Ruby/Rails Features and Patterns

Flashcard 6 of 6

Do you know a pattern/refactoring that might clean up this class? In particular, how might we handle the fact that some JobSites don't have a contact?

class JobSite
  attr_reader :contact

  def initialize(location, contact)
    @location = location
    @contact = contact
  end

  def contact_name
    if contact
      contact.name
    else
      'no name'
    end
  end

  def contact_phone
    if contact
      contact.phone
    else
      'no phone'
    end
  end

  def email_contact(email_body)
    if contact
      contact.deliver_personalized_email(email_body)
    end
  end
end

This looks like a good candidate for the Null Object pattern.

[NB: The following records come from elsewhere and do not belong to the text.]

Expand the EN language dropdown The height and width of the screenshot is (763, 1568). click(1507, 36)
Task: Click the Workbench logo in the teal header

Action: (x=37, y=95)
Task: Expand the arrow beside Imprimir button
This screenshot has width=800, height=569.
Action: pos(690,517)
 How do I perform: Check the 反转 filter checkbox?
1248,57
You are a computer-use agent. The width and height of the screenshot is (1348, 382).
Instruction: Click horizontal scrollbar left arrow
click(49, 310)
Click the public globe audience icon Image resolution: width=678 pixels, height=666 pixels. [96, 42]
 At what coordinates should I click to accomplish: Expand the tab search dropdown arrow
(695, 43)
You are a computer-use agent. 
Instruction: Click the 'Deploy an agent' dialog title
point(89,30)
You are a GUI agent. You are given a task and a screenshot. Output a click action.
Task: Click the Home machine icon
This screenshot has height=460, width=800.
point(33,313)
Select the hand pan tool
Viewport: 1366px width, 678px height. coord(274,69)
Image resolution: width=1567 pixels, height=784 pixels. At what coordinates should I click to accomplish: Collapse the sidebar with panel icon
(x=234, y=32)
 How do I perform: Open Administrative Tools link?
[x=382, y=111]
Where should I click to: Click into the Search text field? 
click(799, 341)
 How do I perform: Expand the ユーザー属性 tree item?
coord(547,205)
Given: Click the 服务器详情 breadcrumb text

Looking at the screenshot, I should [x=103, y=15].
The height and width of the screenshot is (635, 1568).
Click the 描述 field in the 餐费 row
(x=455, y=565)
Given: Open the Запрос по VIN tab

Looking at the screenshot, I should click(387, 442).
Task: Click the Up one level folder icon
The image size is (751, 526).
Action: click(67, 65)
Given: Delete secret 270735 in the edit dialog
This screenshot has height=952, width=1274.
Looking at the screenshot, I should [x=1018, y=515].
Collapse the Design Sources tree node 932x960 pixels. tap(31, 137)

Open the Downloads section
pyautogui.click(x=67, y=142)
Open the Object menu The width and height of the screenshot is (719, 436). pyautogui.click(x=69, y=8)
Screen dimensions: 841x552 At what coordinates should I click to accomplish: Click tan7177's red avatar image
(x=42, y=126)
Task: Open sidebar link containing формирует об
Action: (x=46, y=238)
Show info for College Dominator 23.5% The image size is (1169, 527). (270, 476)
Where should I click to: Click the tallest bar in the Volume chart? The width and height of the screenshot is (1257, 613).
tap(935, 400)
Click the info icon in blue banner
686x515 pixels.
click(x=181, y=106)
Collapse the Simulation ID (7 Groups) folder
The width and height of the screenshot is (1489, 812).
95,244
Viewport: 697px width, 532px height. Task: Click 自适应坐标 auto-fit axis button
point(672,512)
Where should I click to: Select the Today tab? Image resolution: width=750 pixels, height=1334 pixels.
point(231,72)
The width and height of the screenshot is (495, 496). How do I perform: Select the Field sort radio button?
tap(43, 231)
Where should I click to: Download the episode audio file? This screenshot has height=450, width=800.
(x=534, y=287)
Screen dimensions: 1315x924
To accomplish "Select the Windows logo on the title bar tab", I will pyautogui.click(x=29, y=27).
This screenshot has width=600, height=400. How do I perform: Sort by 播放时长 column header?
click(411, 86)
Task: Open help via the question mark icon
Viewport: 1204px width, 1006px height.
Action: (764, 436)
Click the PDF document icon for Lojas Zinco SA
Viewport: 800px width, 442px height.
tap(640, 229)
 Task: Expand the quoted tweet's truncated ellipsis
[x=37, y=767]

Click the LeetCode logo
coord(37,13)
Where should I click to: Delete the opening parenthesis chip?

The Null Object pattern takes the following approach: "when a contact is missing, rather than leaving @contact unassigned (and therefore nil) and checking for that everywhere, return something that explicitly represents a contact not existing.

Here's what it might look like:

class JobSite
  attr_reader :contact

  def initialize(location, contact)
    @location = location
    @contact = contact || NullContact.new
  end

  def contact_name
    contact.name
  end

  def contact_phone
    contact.phone
  end

  def email_contact(email_body)
    contact.deliver_personalized_email(email_body)
  end
end

class NullContact
  def name
    'no name'
  end

  def phone
    'no phone'
  end

  def deliver_personalized_email(email)
    # Intentionally empty. We *want* to do nothing here.
  end
end

This pattern is very handy when you find yourself writing lots of conditionals to check if something might be nil.

Two caveats:

First, if we use this approach, adding a method to the Contact class may mean we need to define the same method on NullContact. This can be painful. Make sure it's not more painful than the original nil checks.

Second, make sure you don't do something like this:

if contact.is_a?(NullContact)
  # ...
else
  # ...
end

The goal of this refactoring/patterns is that you can treat a NullContact and Contact exactly the same (and send them the same messages). Don't go checking its class, and don't think you're fooling anyone if you put a is_real_contact? method on there.